● **REQUIRED ACTION**: Search each line below for "agent", then return the lines where it appears.

● **RECORDS SHOWN**:
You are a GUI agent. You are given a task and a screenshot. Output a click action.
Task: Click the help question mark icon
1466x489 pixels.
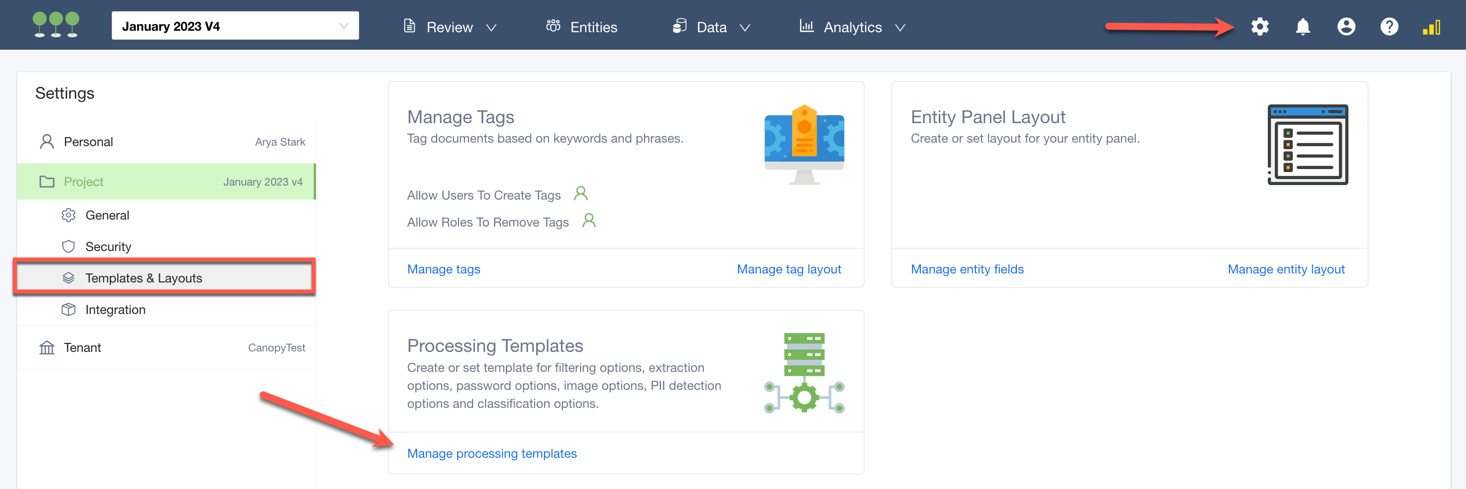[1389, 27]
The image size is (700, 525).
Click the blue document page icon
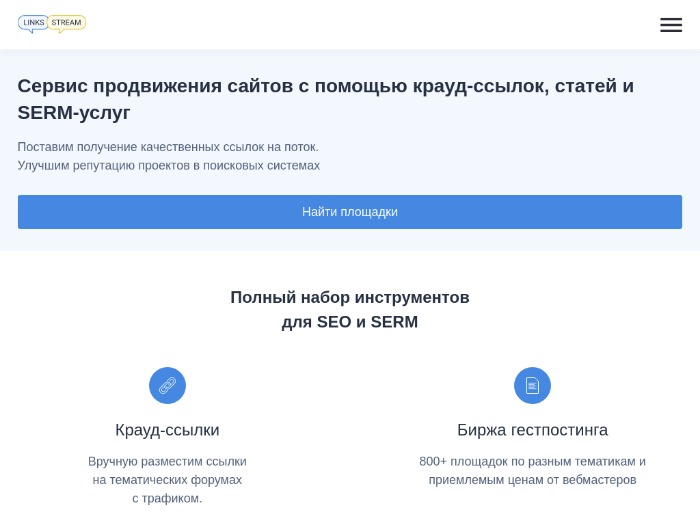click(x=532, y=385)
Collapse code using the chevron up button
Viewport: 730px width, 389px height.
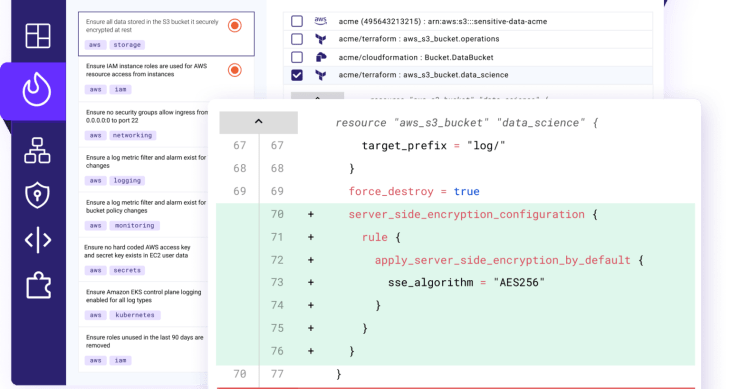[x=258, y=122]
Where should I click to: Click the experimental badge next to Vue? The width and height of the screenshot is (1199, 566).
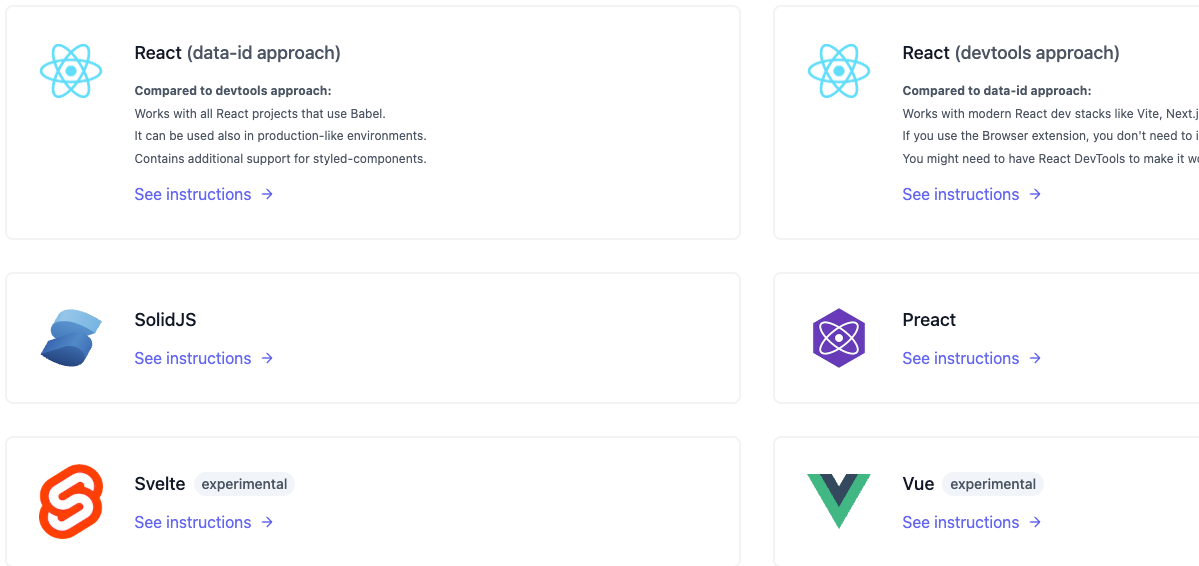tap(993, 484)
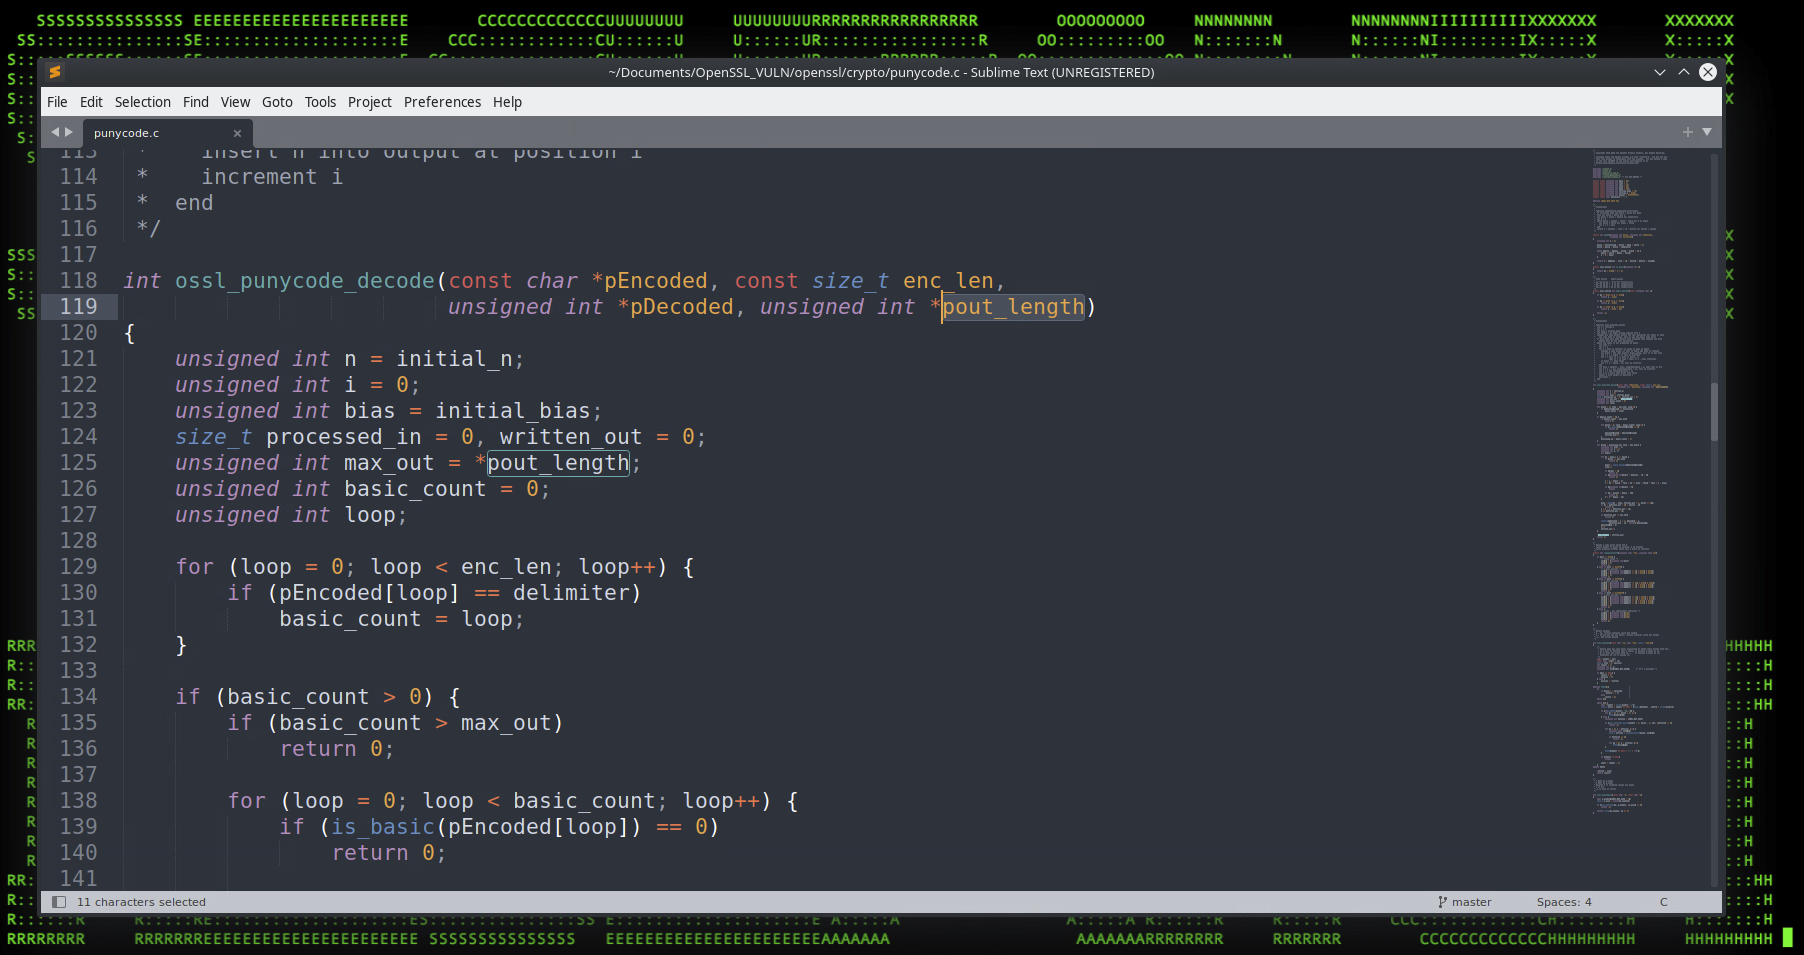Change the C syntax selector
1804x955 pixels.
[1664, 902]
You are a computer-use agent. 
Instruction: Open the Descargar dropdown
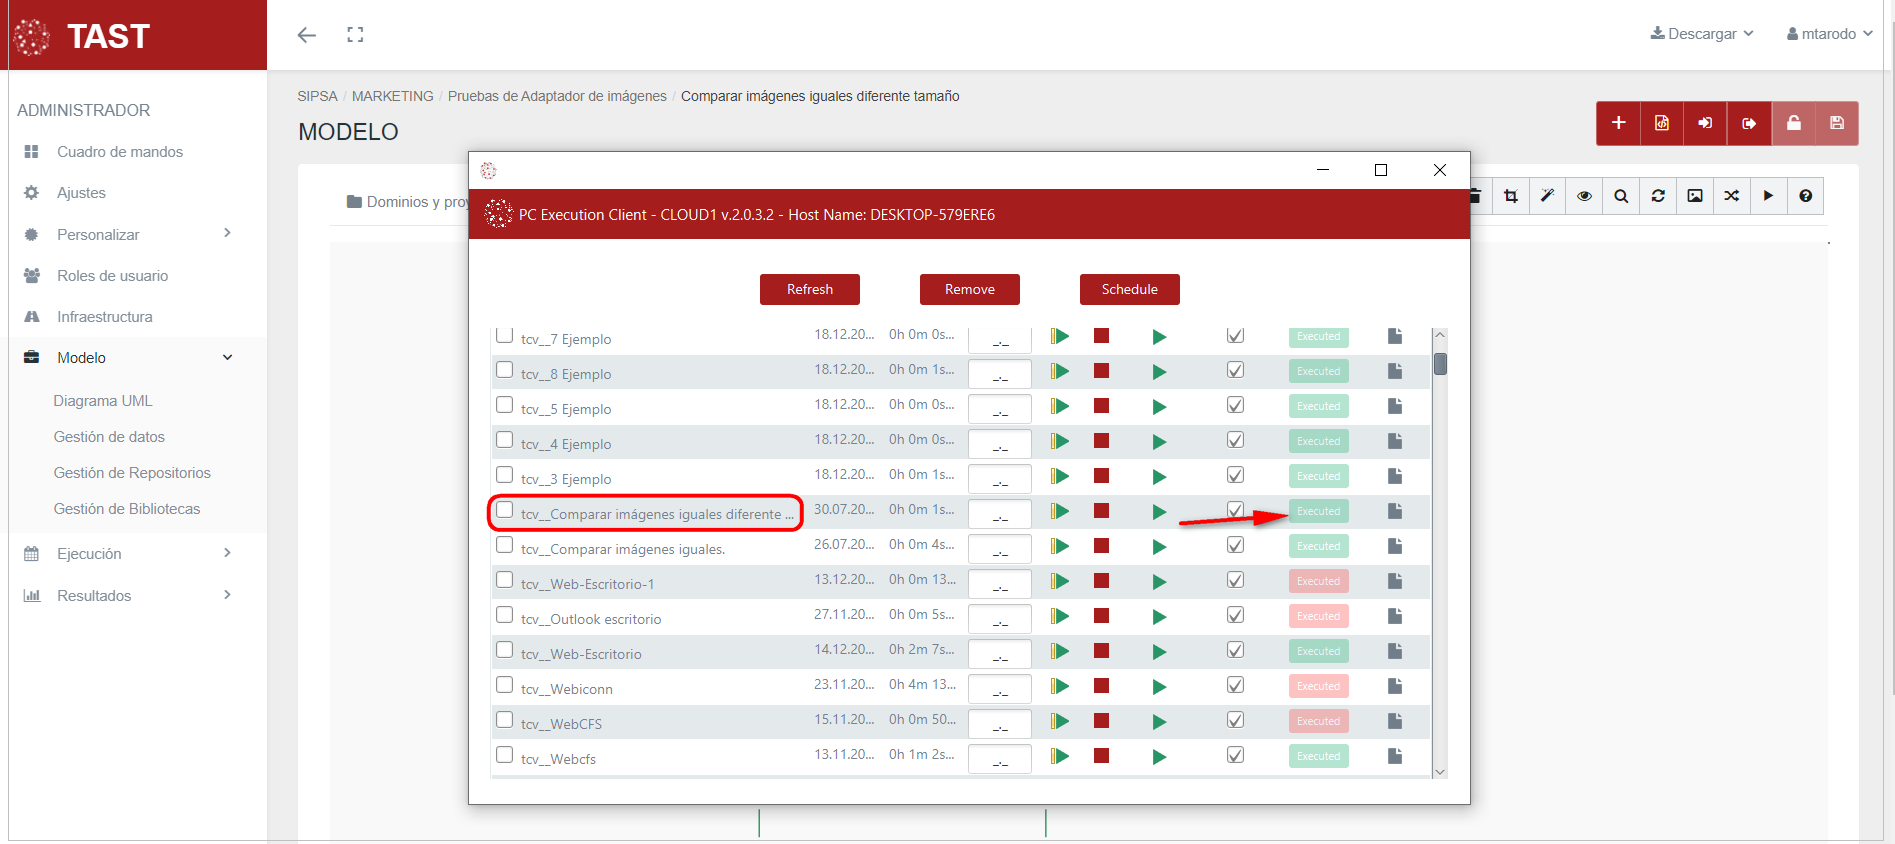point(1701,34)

● **TASK RESULT**:
You are a GUI agent. You are given a task and a screenshot. Output a click action.
You are a computer-use agent. 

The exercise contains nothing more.